A list of documents produced with the final report on 1st July 2015.


 

Heathrow third runway recommended in report on airport capacity

Airports Commission says £17bn expansion is ‘clear and unanimous’ choice but should include night flight ban and laws against ever building a fourth runway

1.7.2015

Gwyn Topham Transport correspondent (Guardian)

Sir Howard Davies says a third runway at Heathrow offers better value

A third runway should be built at Heathrow, the Airports Commission has recommended, but only if it can meet stringent conditions on noise and air pollution.

Those conditions should include a ban on night flights, legally binding caps on noise and air quality – and legislation to rule out ever building a fourth runway.

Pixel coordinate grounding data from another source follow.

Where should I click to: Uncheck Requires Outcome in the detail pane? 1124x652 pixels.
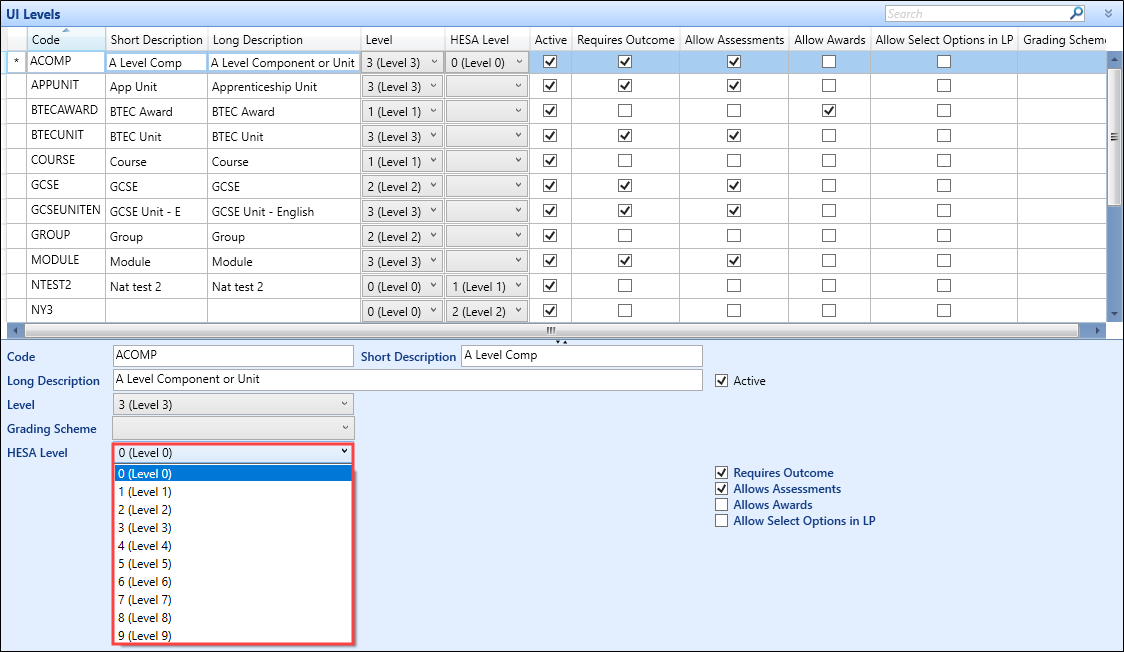pos(722,472)

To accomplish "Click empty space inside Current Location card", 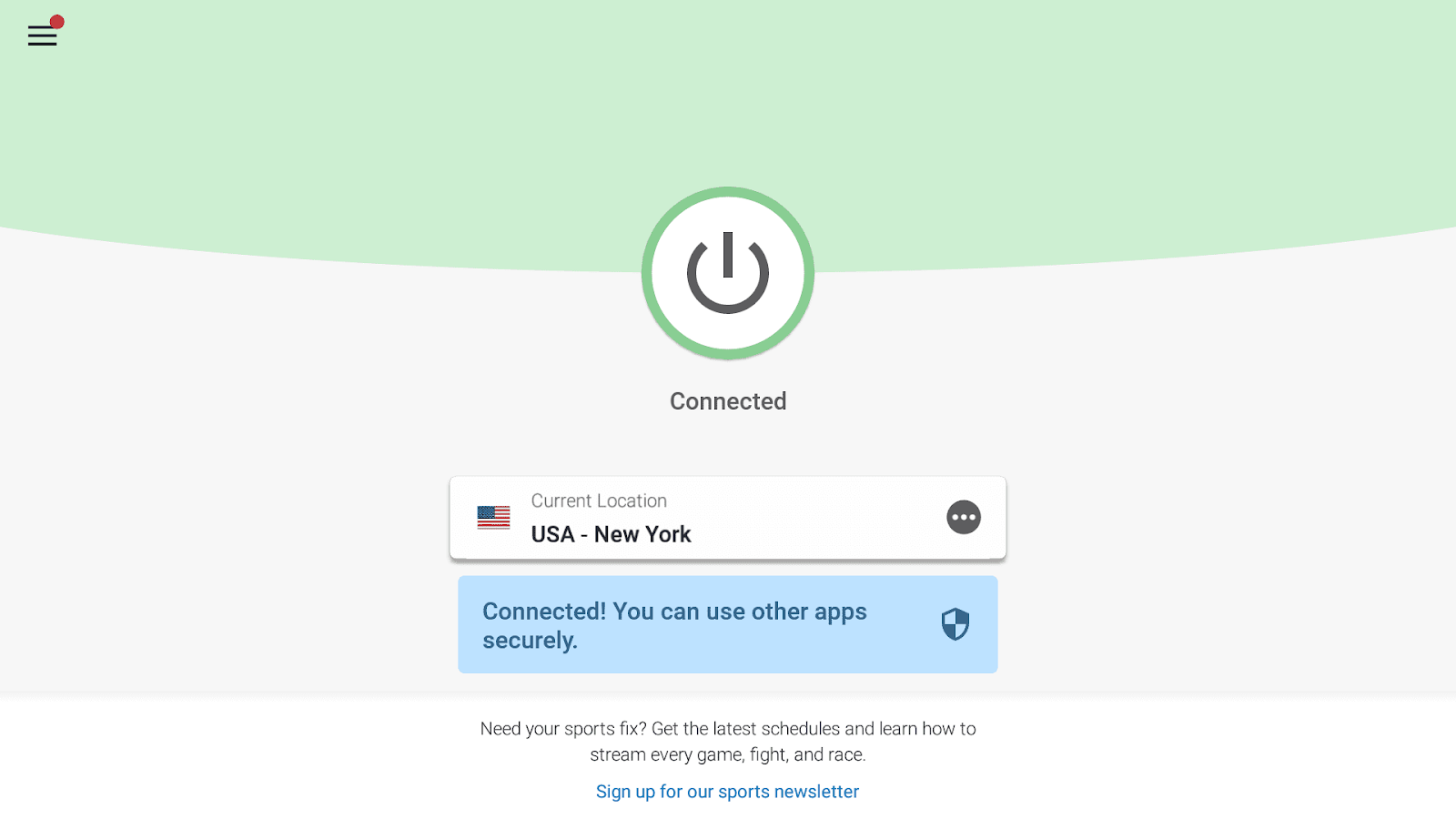I will [x=819, y=518].
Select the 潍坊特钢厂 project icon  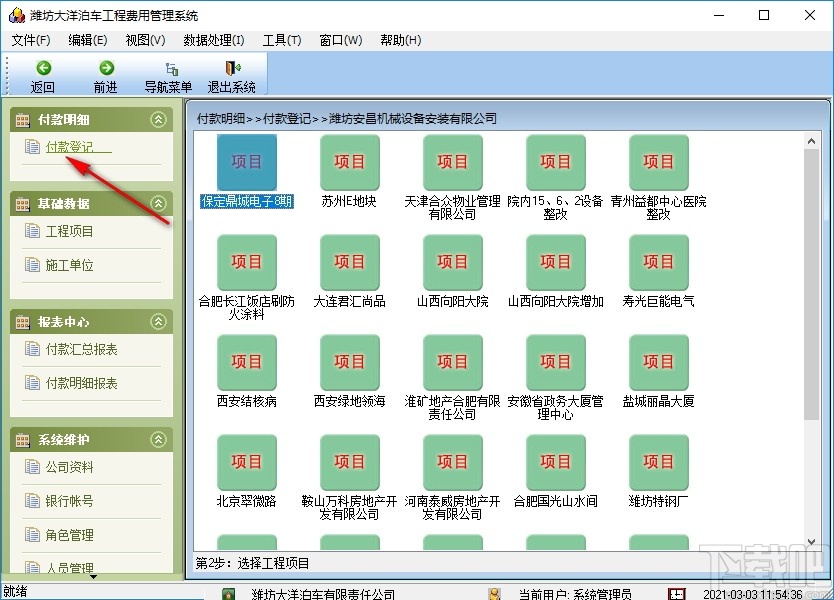658,462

There had been speculation that the commission would hold the door open for Gatwick. But the commission said on Wednesday morning it was “clear and unanimous” Heathrow’s plan was the strongest case for future airport capacity, delivering the greatest strategic and economic benefits, and the conditions would make the airport a “better neighbour” than today.

The £17bn expansion plan would mean 250,000 more flights a year, providing a £150bn boost to GDP over 60 years and 70,000 new jobs – but would mean demolishing 783 homes, including most of the neighbouring village of Harmondsworth.

The long-awaited verdict comes five years after the government cancelled plans for a new runway at Britain’s biggest airport and is expected to spark a renewed political battle.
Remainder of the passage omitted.